Setting working directories for applications?

Igor Tarasov tarasov.igor at gmail.com
Sun Apr 12 20:33:25 CDT 2009


2009/4/12 James McKenzie <jjmckenzie51 at earthlink.net>:
> The problem is that you are technically working in Windows and the
> working directory may need to be set in the registry.

Why? And where? Working directory in cases I've seen is specified in .lnk file.

Wikipedia: "Generally the effect of double-clicking a shortcut is
intended to be the same as double-clicking the application to which it
refers, but Windows shortcuts contain separate properties for the
target file and the "Start In" directory. If the latter parameter is
not entered, attempting to use the shortcut may generate "missing DLL"
errors not present when the application is accessed directly"

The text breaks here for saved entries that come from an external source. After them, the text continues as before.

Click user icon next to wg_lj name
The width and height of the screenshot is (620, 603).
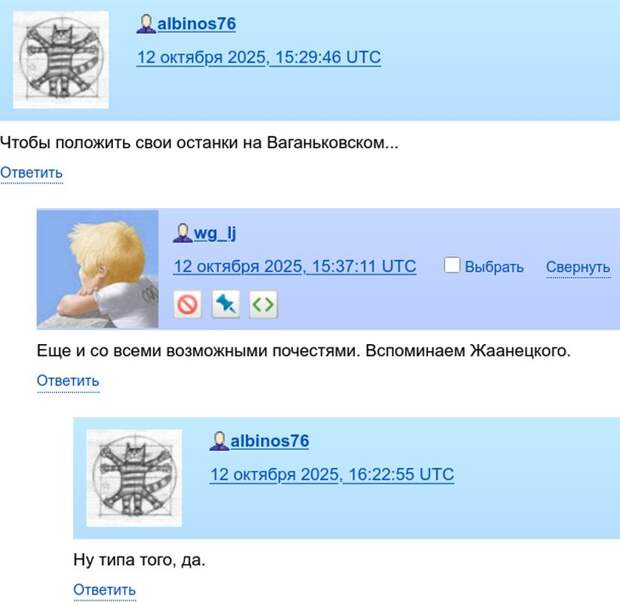tap(183, 233)
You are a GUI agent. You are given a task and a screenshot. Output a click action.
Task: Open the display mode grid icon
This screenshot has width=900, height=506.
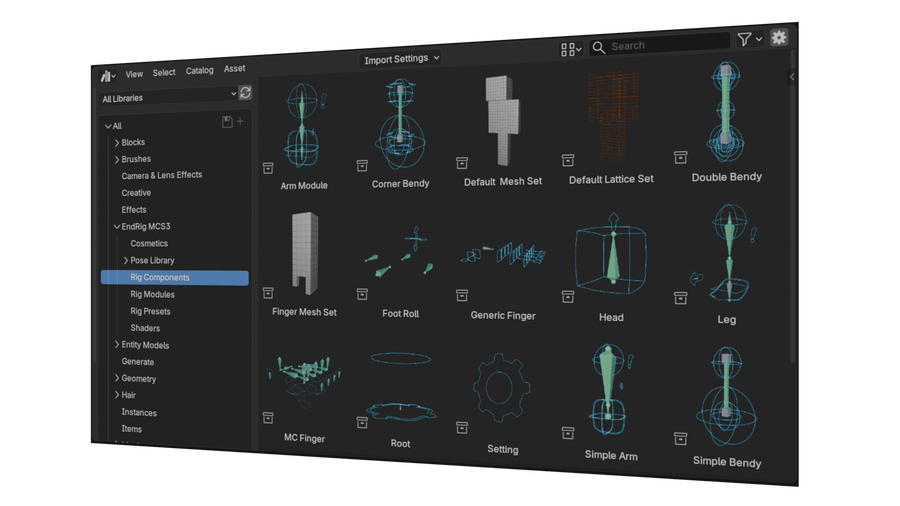(570, 48)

> Please look at this in a working Windows configuration.

I don't have windows box at hand, but I'll check that as soon as I can.

In my opinion, there are two ways to solve this:

1) depend on DE, creating .desktop or alias or whatever, and hope that
it would work. And we know that at least in XFCE it won't, and since
Path parameter is optional in freedesktop specification, there might
be more DEs where we'll have this problem.

2) create some kind of internal functionality so that wine could
reproduce .lnk behavior without need in relying on DE.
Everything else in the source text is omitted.